Farrington: How did you prepare work with the board regarding potential controversies?

Pepper: Really the work with the board started with the previous show To Be Straight With You that already dealt with homosexuality and religion and culture; how different communities and religious groups make the life of gay people quite unbearable, internationally and in this country. And even then, we started to say, ‘can we say this? are we allowed to criticise these people like this?’ and out of that grew the ‘yes, I do want to talk about this’ because if we don’t a chill develops. Can We Talk About This? was a history about people who had spoken out about aspects of Islam that they were uncomfortable with or against and what happened to them.

Farrington: What kind of board do you need if you are going to be an organisation that explores taboos like this?

Pepper: We have got a fantastic board; it is incredibly responsible and so is Lloyd. There is a very strong element of trust in Lloyd’s work. They wouldn’t be on the board if they didn’t support him. But, as employers, they are aware of their responsibilities to everyone who works for us. As a company we have to be prepared in the eventuality that there is a PR or security disaster. What we were really trying to do was avoid that eventuality. We will never know. Maybe nothing bad would have happened. I think that Lloyd now wishes more people had seen it, that a film had been made, that it was more accessible to study by those who want to. He thinks that maybe we were a bit too careful. But as an organisation, as DV8, as an employer I think that we did the right thing by looking after people.

Farrington: What advice could you give to prepare the ground for doing work that you know will divide opinion and you know could provoke hostility?

Pepper:
E: If you can anticipate this you already have an advantage, but it’s not always possible to second-guess who might find what offensive. But if you know, I would suggest you ask yourself what buttons you are likely to push; you have to be confident why you are pushing them – usually in order to make an important point.
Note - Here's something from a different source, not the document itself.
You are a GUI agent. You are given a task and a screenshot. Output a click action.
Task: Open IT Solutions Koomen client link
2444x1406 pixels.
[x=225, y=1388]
It’s a good idea to articulate this reasoning very well in your head and on paper. Then you have got to be brave and get on with your project. Strong partners are invaluable, so try to get support. But in the end it is about standing up and being able to defend what you do.

Farrington: So you think you could have gone a bit further?

Pepper: I think if you prepare well you could go a bit further. I don’t think there is a law in this country that would stop you from being more offensive than we were. Every artist has to decide for themselves what they want to say and why they are saying it, and if they can justify it they can go for it.